Retraction Buzz Starts Around NEJM Article On PM 2.5 Air Pollution and Mortality

By Hank Campbell — Jul 05, 2017
Junkscience.com has informed the New England Journal of Medicine that it may have been the victim of scientific misconduct regarding a paper recently published on air pollution and mortality. The contention was that material information was omitted from the work.

Steve Milloy, who runs the website Junkscience.com, is first out of the gate telling the New England Journal of Medicine that they may have been victims of scientific misconduct on the part of the authors behind “Air Pollution and Mortality in the Medicare Population” and the accompanying editorial “Air Pollution Still Kills” in the June 29th, 2017 issue.

Milloy's contention is that omission of material information is scientific misconduct. He writes to editor-in-chief Dr. Jeffrey M. Drazen that according to the standards for scientific misconduct applicable to studies funded by the Department of Health and Human Services established in 42 CFR Part 93 ⎯ Public Health Service Policies On Research Misconduct, “research misconduct” means: 

... fabrication, falsification, or plagiarism in proposing, performing or reviewing research or in reporting research results.

(a) Fabrication is making up data or results and recording or reporting them.

(b) Falsification is manipulation research materials, equipment or processes or changing or omitting data or results such that the research is not accurately represented in the research record. [Emphasis added]

What omission? Quite a bit, actually. Namely, solid evidence that rendered the claims in the article and editorial about air pollution and mortality irrelevant.

  • Young S. et al., "Air Quality and Acute Deaths in California", Regul Toxicol Pharmacol, https://doi.org/10.1016/j.yrtph.2017.06.003.  “Neither PM2.5 nor ozone added appreciably to the prediction of daily deaths. These results call into question the widespread belief that association between air quality and acute deaths is causal/near-universal.” Although this study became available at Regulatory Toxicology and Pharmacology in June 2017, it was on Cornell University’s arXiv.org web site as far back as February 10, 2015 (https://arxiv.org/abs/1502.03062) and was presented at a poster session at the 2016 annual meeting of the Health Effects Institute (HEI).  

    HEI is one of the funders of the NEJM study and so they certainly knew about this contradictory evidence.

  • Enstrom J., "Fine Particulate Matter and Total Mortality in Cancer Prevention Study Cohort Reanalysis", Dose-Response, http://journals.sagepub.com/doi/10.1177/1559325817693345. (Published March 28, 2017). “No significant relationship between PM2.5 and total mortality in the CPS II cohort was found when the best available PM2.5 data were used.”

    The study was published three months ahead of the NEJM study and Dr. Drazen had personally rejected the paper for NEJM on June 28, 2016. Yet he then went on to approve a paper that pretended contradictory evidence did not exist, Milloy notes.

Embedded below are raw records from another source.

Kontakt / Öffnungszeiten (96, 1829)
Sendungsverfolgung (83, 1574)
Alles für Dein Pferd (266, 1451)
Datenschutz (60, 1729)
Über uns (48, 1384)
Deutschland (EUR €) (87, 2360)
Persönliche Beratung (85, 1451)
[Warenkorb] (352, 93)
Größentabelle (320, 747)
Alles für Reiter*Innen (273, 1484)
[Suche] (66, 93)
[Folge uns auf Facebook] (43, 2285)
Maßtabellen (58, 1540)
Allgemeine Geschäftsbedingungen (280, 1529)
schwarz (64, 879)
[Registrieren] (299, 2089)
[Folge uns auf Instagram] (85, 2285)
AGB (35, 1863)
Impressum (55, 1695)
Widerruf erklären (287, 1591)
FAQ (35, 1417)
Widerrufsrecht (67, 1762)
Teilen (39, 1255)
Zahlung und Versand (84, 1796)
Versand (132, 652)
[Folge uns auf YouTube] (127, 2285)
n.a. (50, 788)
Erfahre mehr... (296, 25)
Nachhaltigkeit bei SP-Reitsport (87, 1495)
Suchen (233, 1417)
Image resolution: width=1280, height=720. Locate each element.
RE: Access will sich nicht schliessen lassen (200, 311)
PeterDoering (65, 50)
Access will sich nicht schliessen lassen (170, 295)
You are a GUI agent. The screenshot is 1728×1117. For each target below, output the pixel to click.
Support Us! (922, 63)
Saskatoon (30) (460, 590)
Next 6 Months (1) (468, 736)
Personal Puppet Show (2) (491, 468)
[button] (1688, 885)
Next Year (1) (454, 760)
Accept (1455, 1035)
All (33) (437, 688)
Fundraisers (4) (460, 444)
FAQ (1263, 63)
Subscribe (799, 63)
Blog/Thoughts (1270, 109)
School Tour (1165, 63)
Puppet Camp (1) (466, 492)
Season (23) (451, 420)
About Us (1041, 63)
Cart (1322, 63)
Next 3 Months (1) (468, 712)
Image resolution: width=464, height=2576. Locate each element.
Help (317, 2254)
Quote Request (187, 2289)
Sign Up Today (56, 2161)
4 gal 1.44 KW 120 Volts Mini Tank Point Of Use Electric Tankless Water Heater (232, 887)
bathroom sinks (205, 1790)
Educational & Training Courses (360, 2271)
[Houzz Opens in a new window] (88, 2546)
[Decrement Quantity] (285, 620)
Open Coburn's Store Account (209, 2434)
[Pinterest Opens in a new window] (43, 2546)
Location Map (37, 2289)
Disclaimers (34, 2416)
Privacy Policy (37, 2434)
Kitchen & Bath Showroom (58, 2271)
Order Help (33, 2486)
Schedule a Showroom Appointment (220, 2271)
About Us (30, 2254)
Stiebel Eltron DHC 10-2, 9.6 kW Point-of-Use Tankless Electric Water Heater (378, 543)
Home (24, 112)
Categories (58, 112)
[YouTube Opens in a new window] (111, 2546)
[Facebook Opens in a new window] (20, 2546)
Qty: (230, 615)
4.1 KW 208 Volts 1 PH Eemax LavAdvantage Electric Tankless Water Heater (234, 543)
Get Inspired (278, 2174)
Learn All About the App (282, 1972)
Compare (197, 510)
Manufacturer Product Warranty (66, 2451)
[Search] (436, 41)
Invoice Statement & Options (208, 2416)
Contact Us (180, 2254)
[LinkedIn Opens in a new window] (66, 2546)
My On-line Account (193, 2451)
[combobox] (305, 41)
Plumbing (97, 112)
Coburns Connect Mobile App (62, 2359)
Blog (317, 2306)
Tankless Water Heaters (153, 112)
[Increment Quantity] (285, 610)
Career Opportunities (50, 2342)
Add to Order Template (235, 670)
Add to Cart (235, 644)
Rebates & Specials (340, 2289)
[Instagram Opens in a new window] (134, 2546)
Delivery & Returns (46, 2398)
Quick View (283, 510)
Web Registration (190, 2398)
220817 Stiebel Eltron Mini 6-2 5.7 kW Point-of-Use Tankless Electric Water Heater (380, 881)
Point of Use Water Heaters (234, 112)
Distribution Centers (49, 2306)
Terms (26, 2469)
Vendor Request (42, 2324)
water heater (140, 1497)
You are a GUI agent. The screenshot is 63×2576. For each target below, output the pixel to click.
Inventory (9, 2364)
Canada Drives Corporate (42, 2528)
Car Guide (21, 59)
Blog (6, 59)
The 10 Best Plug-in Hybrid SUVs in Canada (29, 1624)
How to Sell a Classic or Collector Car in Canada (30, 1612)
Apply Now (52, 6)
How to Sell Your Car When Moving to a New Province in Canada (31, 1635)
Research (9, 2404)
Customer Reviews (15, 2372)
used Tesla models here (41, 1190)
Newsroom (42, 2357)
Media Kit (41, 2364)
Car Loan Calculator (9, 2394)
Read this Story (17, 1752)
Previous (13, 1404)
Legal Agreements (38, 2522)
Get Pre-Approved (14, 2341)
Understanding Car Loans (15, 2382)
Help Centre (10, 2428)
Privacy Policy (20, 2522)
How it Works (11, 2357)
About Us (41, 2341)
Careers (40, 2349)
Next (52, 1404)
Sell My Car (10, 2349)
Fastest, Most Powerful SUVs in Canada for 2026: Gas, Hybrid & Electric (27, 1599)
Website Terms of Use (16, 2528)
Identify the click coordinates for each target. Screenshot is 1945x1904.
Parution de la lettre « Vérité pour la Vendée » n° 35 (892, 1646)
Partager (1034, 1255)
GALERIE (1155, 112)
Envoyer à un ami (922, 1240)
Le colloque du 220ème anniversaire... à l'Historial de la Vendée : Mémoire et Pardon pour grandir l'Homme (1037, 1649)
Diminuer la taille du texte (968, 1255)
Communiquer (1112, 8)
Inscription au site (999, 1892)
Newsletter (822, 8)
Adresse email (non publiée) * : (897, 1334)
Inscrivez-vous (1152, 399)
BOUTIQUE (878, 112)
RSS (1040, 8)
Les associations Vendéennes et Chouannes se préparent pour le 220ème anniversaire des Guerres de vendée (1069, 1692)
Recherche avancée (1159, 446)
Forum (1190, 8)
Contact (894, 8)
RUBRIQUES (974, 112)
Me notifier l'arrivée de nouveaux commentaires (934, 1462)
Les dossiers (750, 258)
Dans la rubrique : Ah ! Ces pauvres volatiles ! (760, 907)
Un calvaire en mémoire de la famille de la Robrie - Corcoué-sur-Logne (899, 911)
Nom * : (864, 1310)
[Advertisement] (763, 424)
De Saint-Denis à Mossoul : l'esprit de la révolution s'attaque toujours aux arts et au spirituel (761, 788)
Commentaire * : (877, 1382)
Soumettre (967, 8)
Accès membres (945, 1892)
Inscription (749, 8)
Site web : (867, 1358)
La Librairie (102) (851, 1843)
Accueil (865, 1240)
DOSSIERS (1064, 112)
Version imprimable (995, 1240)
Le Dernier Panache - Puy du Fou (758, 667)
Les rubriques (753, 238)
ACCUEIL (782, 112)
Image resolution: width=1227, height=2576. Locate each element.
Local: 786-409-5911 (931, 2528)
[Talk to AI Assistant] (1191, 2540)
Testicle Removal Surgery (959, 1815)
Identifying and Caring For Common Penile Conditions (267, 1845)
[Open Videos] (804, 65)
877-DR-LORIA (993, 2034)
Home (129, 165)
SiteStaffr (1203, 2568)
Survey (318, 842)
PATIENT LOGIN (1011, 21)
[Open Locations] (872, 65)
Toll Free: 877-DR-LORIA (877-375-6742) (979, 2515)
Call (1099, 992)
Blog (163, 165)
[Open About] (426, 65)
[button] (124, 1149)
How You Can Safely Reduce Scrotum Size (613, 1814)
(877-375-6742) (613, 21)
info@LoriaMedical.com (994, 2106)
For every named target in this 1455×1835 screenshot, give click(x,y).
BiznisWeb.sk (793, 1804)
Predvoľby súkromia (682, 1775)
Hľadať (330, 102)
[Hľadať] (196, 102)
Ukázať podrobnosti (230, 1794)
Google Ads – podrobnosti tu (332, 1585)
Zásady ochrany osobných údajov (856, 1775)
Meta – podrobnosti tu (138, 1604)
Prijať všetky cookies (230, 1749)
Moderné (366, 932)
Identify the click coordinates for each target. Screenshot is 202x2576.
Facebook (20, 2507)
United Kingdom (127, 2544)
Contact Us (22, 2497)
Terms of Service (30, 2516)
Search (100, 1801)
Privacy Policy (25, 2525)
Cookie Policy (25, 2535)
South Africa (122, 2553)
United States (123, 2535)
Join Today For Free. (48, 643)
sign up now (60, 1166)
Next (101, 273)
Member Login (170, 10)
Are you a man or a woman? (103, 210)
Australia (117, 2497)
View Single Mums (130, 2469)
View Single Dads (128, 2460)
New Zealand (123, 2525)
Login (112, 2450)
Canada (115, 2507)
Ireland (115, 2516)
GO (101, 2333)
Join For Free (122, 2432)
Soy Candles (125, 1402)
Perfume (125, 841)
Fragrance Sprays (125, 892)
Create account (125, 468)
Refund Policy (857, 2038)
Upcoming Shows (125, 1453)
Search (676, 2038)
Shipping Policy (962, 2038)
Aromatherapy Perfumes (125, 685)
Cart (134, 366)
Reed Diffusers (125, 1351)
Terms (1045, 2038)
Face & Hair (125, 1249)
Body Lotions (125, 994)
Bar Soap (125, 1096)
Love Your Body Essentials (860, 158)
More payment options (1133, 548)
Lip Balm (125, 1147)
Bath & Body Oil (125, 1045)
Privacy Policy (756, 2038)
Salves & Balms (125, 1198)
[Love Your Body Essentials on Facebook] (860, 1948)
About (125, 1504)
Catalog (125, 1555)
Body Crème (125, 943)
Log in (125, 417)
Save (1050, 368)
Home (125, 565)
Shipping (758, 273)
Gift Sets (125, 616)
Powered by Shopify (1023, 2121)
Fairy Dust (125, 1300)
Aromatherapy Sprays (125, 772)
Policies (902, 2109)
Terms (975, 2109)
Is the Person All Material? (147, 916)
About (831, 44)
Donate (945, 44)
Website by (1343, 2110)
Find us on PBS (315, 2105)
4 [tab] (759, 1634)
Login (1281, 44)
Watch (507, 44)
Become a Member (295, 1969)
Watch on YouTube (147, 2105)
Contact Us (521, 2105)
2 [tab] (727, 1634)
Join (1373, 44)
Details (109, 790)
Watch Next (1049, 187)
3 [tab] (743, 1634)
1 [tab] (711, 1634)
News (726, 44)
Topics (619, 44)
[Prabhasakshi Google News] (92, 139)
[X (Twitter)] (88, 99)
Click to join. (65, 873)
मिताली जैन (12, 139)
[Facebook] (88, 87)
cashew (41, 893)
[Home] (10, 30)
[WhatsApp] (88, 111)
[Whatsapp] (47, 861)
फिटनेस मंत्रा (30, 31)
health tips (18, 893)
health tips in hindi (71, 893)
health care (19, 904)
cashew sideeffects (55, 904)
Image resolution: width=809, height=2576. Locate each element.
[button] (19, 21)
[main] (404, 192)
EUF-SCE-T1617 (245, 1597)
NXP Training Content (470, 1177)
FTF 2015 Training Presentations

  • Greven S. et al., "An Approach to the Estimation of Chronic Air Pollution Effects Using Spatio-Temporal Information", Journal of the American Statistical Associationhttp://amstat.tandfonline.com/doi/abs/10.1198/jasa.2011.ap09392. Published January 12, 2012. “[W]e are not able to demonstrate any change in life expectancy for a reduction in PM2.5.”

    One of the co-authors of that study, Francesca Dominici, is also a co-author on the NEJM study. He doesn't even seem to recall he debunked his new paper with an old one.

As readers of the American Council on Science and Health know by now, epidemiology is statistical and does not establish causation. Despite that, EPA has developed a worrisome habit of embracing epidemiology as being some kind of super-science above toxicology and biology, assuming the epidemiologic results are valid and they will discover a biological mechanism later. It's terrible methodology but explains a lot of EPA behavior over the last decade.

EPA conceded that point in litigation involving PM2.5:

[E]pidemiological studies do not generally provide direct evidence of causation; instead they indicate the existence or absence of a statistical relationship. Large population studies cannot assess the biological mechanisms that could explain how inhaling [PM2.5] can cause illness or death in susceptible individuals.

So why would a magazine just publish a claim that even EPA, beset by zeal to make the perfect the enemy of the good by continuing to declare more things in the air necessary to ban, can't show is harmful? As Milloy writes, if PM2.5 kills, then it kills everywhere, in the same way, and all the time, and every study result should either be consistent with that hypothesis or be explained away as flawed or faulty.

Instead of killing everywhere, there is no evidence of it ever causing acute deaths anywhere.